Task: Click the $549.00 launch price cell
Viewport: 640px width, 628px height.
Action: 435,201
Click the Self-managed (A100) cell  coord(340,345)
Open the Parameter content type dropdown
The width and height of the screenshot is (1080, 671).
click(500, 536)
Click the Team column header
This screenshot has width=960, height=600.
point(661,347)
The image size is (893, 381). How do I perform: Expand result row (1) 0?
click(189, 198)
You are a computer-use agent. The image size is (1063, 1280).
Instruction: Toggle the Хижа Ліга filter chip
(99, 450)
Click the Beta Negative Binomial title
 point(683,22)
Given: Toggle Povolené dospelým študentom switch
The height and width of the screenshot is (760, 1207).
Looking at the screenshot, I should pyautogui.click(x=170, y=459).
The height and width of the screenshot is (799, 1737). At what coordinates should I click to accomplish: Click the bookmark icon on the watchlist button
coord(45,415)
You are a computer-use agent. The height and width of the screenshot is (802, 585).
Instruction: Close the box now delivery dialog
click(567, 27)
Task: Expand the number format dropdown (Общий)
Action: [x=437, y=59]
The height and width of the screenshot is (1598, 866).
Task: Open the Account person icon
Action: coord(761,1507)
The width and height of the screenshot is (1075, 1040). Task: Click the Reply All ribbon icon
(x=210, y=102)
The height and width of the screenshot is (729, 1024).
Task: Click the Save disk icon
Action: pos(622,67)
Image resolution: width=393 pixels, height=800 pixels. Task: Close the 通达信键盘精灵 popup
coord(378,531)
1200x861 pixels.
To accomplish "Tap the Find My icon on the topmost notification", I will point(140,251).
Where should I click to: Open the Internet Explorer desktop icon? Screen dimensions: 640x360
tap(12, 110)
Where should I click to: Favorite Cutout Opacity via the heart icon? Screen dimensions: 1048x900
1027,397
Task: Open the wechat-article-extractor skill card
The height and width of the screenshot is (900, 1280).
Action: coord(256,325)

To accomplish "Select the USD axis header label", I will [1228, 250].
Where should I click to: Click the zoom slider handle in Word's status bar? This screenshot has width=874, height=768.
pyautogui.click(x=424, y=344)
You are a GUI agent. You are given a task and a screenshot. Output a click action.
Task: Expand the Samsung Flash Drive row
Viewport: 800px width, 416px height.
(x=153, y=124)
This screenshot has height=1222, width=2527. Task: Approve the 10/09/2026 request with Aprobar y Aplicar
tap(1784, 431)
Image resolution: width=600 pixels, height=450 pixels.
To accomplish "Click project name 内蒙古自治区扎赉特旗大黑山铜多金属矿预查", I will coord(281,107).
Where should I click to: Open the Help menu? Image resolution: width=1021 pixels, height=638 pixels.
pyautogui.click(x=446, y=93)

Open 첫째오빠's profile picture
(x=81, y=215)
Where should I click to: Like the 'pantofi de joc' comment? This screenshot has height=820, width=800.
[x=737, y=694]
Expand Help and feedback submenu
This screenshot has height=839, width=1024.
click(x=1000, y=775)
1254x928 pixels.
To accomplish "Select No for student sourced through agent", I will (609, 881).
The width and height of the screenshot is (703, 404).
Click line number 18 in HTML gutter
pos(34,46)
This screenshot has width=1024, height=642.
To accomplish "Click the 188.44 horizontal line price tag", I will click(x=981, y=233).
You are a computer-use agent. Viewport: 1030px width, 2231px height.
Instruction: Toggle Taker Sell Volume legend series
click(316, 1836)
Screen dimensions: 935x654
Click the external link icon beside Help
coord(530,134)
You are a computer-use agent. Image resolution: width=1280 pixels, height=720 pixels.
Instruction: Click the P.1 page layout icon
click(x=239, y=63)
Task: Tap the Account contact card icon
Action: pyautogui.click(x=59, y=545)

════════

**Work to be completed**
Extract all of the material exactly as it is written.

**Result**
Task: Click the $549.00 launch price cell
Viewport: 640px width, 628px height.
Action: 435,201
Click the Self-managed (A100) cell  coord(340,345)
Open the Parameter content type dropdown
The width and height of the screenshot is (1080, 671).
click(500, 536)
Click the Team column header
This screenshot has width=960, height=600.
point(661,347)
The image size is (893, 381). How do I perform: Expand result row (1) 0?
click(189, 198)
You are a computer-use agent. The image size is (1063, 1280).
Instruction: Toggle the Хижа Ліга filter chip
(99, 450)
Click the Beta Negative Binomial title
 point(683,22)
Given: Toggle Povolené dospelým študentom switch
The height and width of the screenshot is (760, 1207).
Looking at the screenshot, I should pyautogui.click(x=170, y=459).
The height and width of the screenshot is (799, 1737). At what coordinates should I click to accomplish: Click the bookmark icon on the watchlist button
coord(45,415)
You are a computer-use agent. The height and width of the screenshot is (802, 585).
Instruction: Close the box now delivery dialog
click(567, 27)
Task: Expand the number format dropdown (Общий)
Action: [x=437, y=59]
The height and width of the screenshot is (1598, 866).
Task: Open the Account person icon
Action: coord(761,1507)
The width and height of the screenshot is (1075, 1040). Task: Click the Reply All ribbon icon
(x=210, y=102)
The height and width of the screenshot is (729, 1024).
Task: Click the Save disk icon
Action: pos(622,67)
Image resolution: width=393 pixels, height=800 pixels. Task: Close the 通达信键盘精灵 popup
coord(378,531)
1200x861 pixels.
To accomplish "Tap the Find My icon on the topmost notification", I will point(140,251).
Where should I click to: Open the Internet Explorer desktop icon? Screen dimensions: 640x360
tap(12, 110)
Where should I click to: Favorite Cutout Opacity via the heart icon? Screen dimensions: 1048x900
1027,397
Task: Open the wechat-article-extractor skill card
The height and width of the screenshot is (900, 1280).
Action: coord(256,325)

To accomplish "Select the USD axis header label", I will [1228, 250].
Where should I click to: Click the zoom slider handle in Word's status bar? This screenshot has width=874, height=768.
pyautogui.click(x=424, y=344)
You are a GUI agent. You are given a task and a screenshot. Output a click action.
Task: Expand the Samsung Flash Drive row
Viewport: 800px width, 416px height.
(x=153, y=124)
This screenshot has height=1222, width=2527. Task: Approve the 10/09/2026 request with Aprobar y Aplicar
tap(1784, 431)
Image resolution: width=600 pixels, height=450 pixels.
To accomplish "Click project name 内蒙古自治区扎赉特旗大黑山铜多金属矿预查", I will coord(281,107).
Where should I click to: Open the Help menu? Image resolution: width=1021 pixels, height=638 pixels.
pyautogui.click(x=446, y=93)

Open 첫째오빠's profile picture
(x=81, y=215)
Where should I click to: Like the 'pantofi de joc' comment? This screenshot has height=820, width=800.
[x=737, y=694]
Expand Help and feedback submenu
This screenshot has height=839, width=1024.
click(x=1000, y=775)
1254x928 pixels.
To accomplish "Select No for student sourced through agent", I will (609, 881).
The width and height of the screenshot is (703, 404).
Click line number 18 in HTML gutter
pos(34,46)
This screenshot has width=1024, height=642.
To accomplish "Click the 188.44 horizontal line price tag", I will click(x=981, y=233).
You are a computer-use agent. Viewport: 1030px width, 2231px height.
Instruction: Toggle Taker Sell Volume legend series
click(316, 1836)
Screen dimensions: 935x654
Click the external link icon beside Help
coord(530,134)
You are a computer-use agent. Image resolution: width=1280 pixels, height=720 pixels.
Instruction: Click the P.1 page layout icon
click(x=239, y=63)
Task: Tap the Account contact card icon
Action: pyautogui.click(x=59, y=545)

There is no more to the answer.